* [Materials provided]
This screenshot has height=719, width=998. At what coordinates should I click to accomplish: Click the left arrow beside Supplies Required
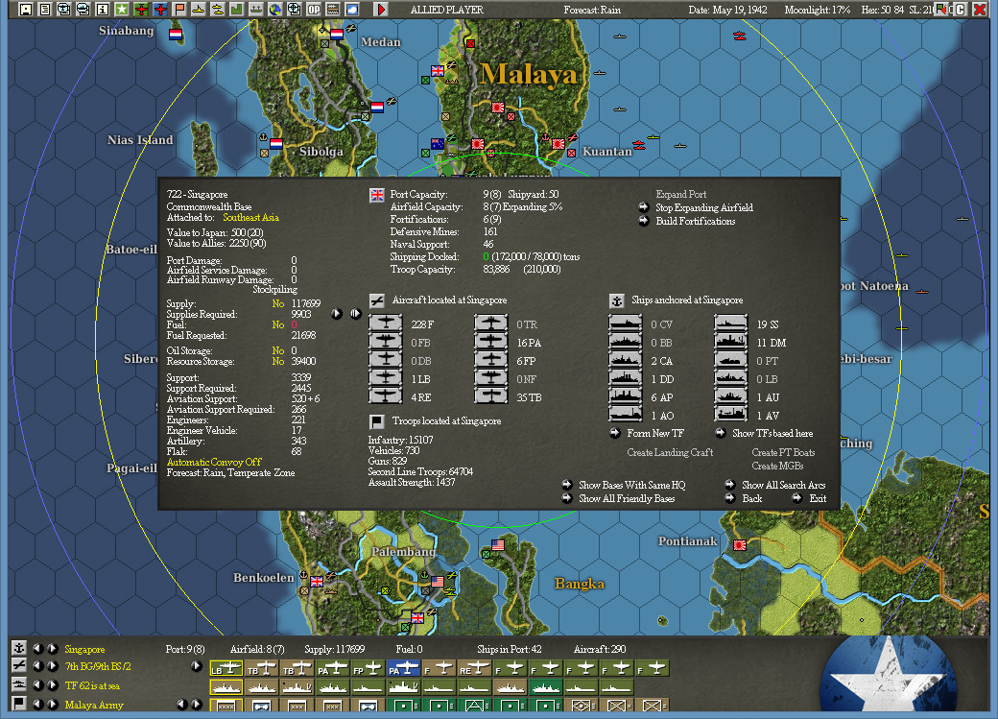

* * *

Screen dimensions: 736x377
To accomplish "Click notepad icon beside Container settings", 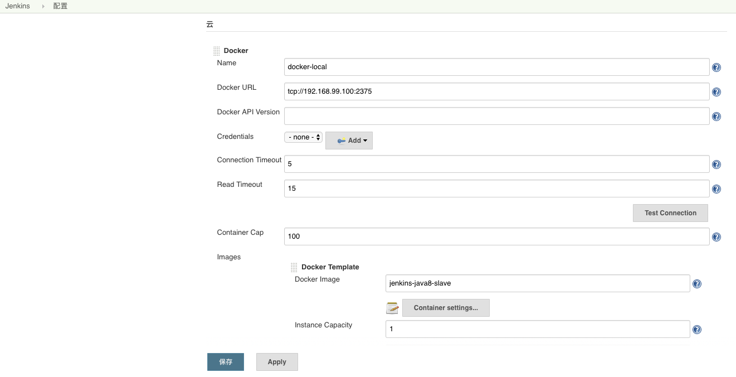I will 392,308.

...

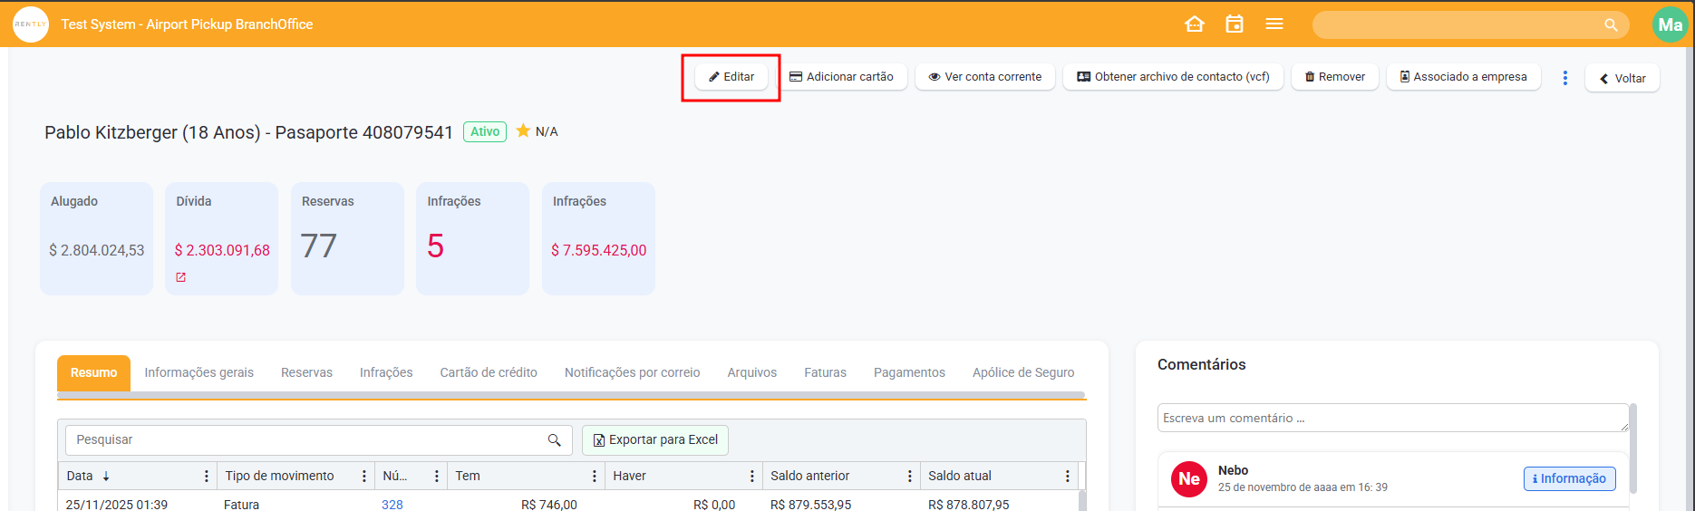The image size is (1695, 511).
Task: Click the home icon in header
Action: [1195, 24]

* [Instructions for the task]
Reproduce the data between the lines holding "The image size is (1695, 511)." and "Action: [1195, 24]", inclusive, swapping "home icon" for "house icon" and leaving everything else unchanged. Omit the pictures from your output.

* [Full response]
The image size is (1695, 511).
Task: Click the house icon in header
Action: [1195, 24]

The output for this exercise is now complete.